Rescuers work to save small whale ‘stranded’ along River Thames in south-west London

A man could be seen spraying water onto the whale to keep it hydrated. Credit: Twitter/@JakeManketo

A small whale has been stranded along the River Thames in south-west London and rescuers are working to save it.

Hundreds gathered at Richmond Lock and Weir on Sunday evening after the whale, believed to be a Minke whale – between three to four metres long, became stuck.

Videos showed it being hosed down by a man, while a vet performed a check-up at the river’s edge, before the Royal National Lifeboat Institute (RNLI) arrived at the scene to cheers at around 9pm.

The whale appeared to be stuck in a lock. Credit: Twitter/@JakeManketo

Jake Manketo, 20, from Richmond, who took photos of the whale and posted them on social media said: “Everyone here is just hoping they get it out.

“We couldn’t believe our eyes when we first saw the poor fella, not every day something like this happens in Richmond.”

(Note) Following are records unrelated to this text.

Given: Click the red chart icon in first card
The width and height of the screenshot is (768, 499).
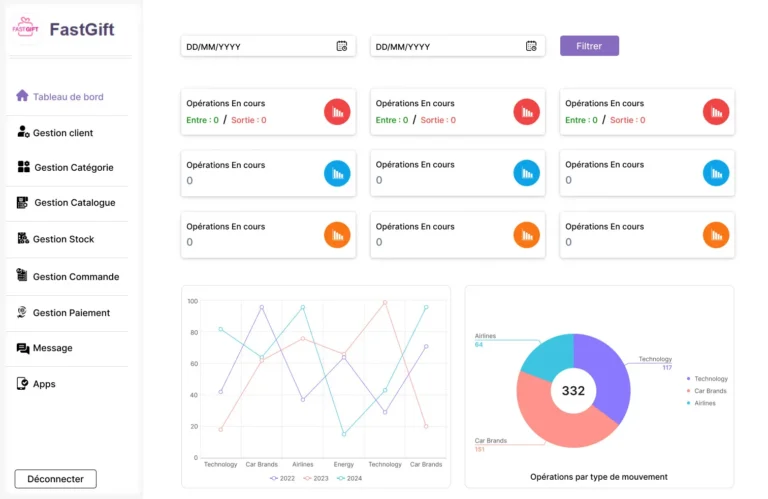Looking at the screenshot, I should tap(337, 112).
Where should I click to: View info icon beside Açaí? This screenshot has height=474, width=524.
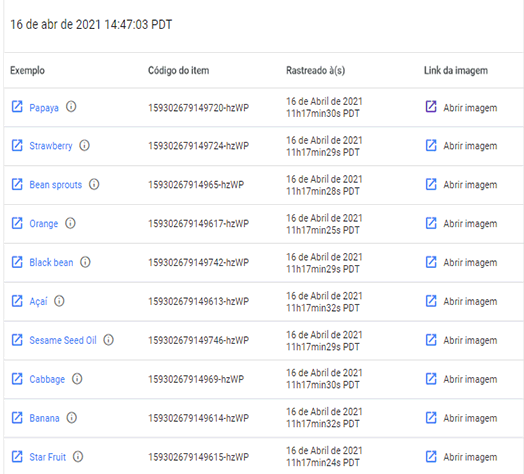59,301
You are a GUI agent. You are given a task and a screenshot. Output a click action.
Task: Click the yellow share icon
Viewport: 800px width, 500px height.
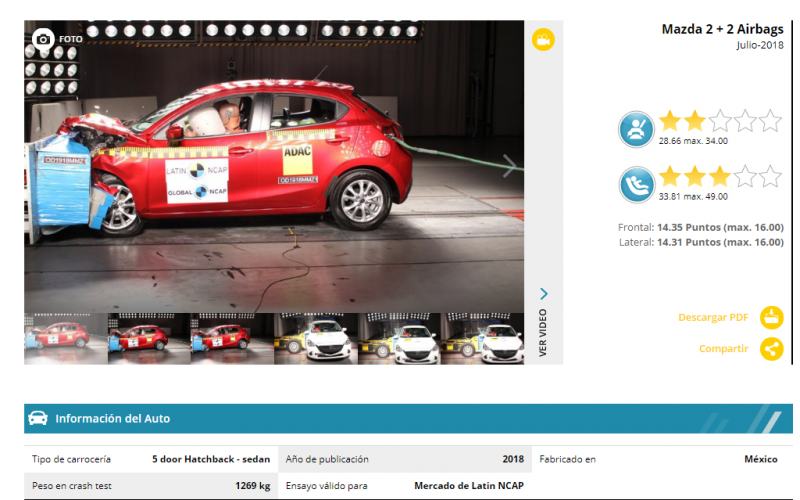coord(771,349)
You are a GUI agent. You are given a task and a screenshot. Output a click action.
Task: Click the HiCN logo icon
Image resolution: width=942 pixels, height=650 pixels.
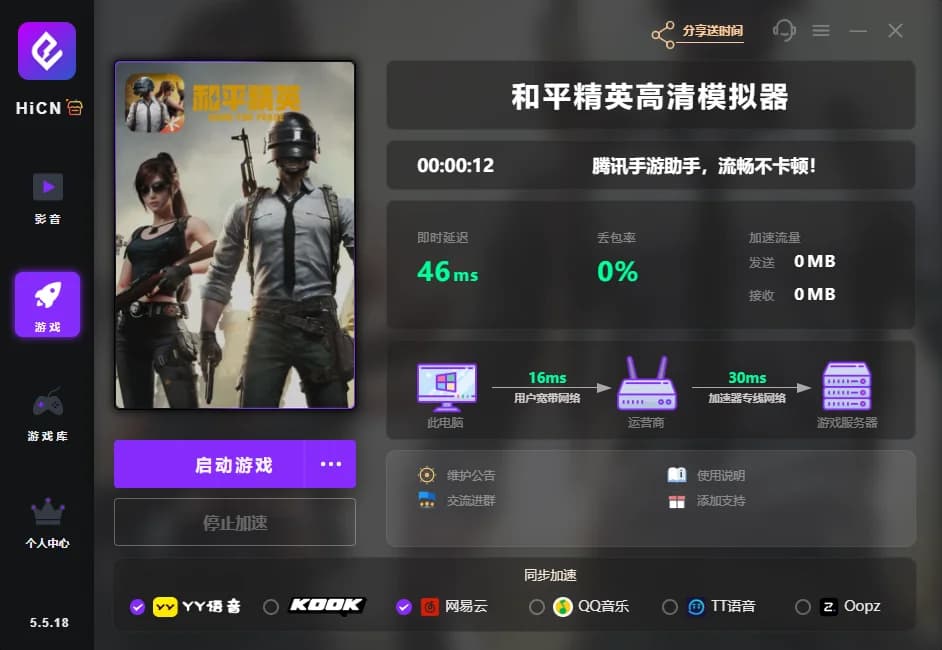tap(47, 51)
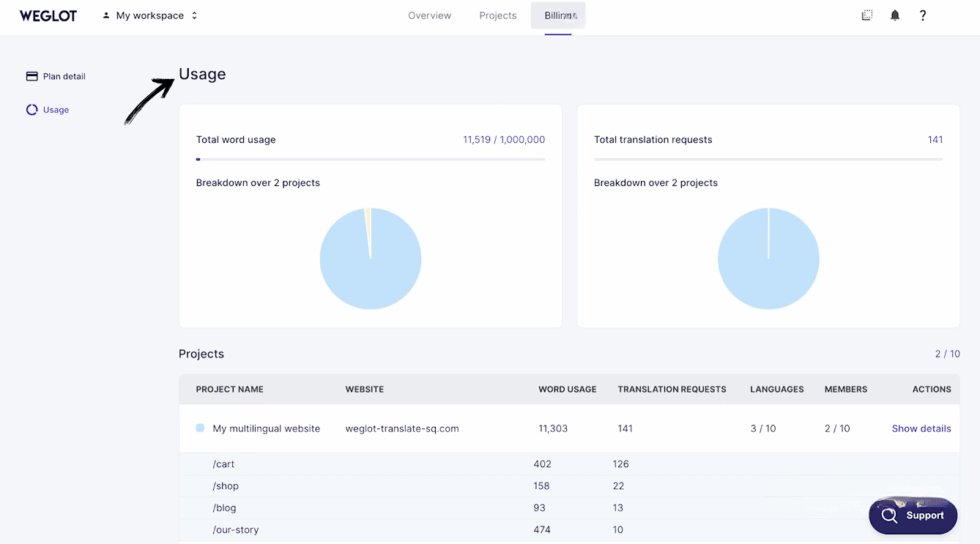The image size is (980, 544).
Task: Switch to the Projects tab
Action: 497,15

The whale is said to be still alive but stuck on the lock’s boat rollers, as emergency staff work to set it free.

Fire crews have also been pictured at the scene, along with the British Divers Marine Life Rescue service.

It is believed the whale was first spotted at midday a few miles up the river near Barnes Bridge.

The RNLI was cheered on arrival at the scene Credit: Jake Manketo/PA

A spokesperson for the Port of London Authority, which owns and operates the lock, said: “At around 7pm on Sunday, a small whale, approximately 3-4m long, believed to be a Minke whale, became stranded at Richmond Lock and Weir.

“PLA staff have attempted to assist the whale with water along with British Divers Marine Life Rescue.

“The whale is still alive and the Metropolitan Police are working to keep the public away from the water’s edge.”

The spokesperson added that the situation is “not good”, though there is no “immediate danger” to the whale.

Minke whales are the smallest of the great whales, growing to about 10m.

They can usually be found throughout the northern Atlantic and Pacific Oceans.

Their range extends from the ice edge in the Arctic during the summer to near the equator during winter.

The lock is situated between Teddington and Richmond, comprising of three vertical steel gates suspended from a footbridge.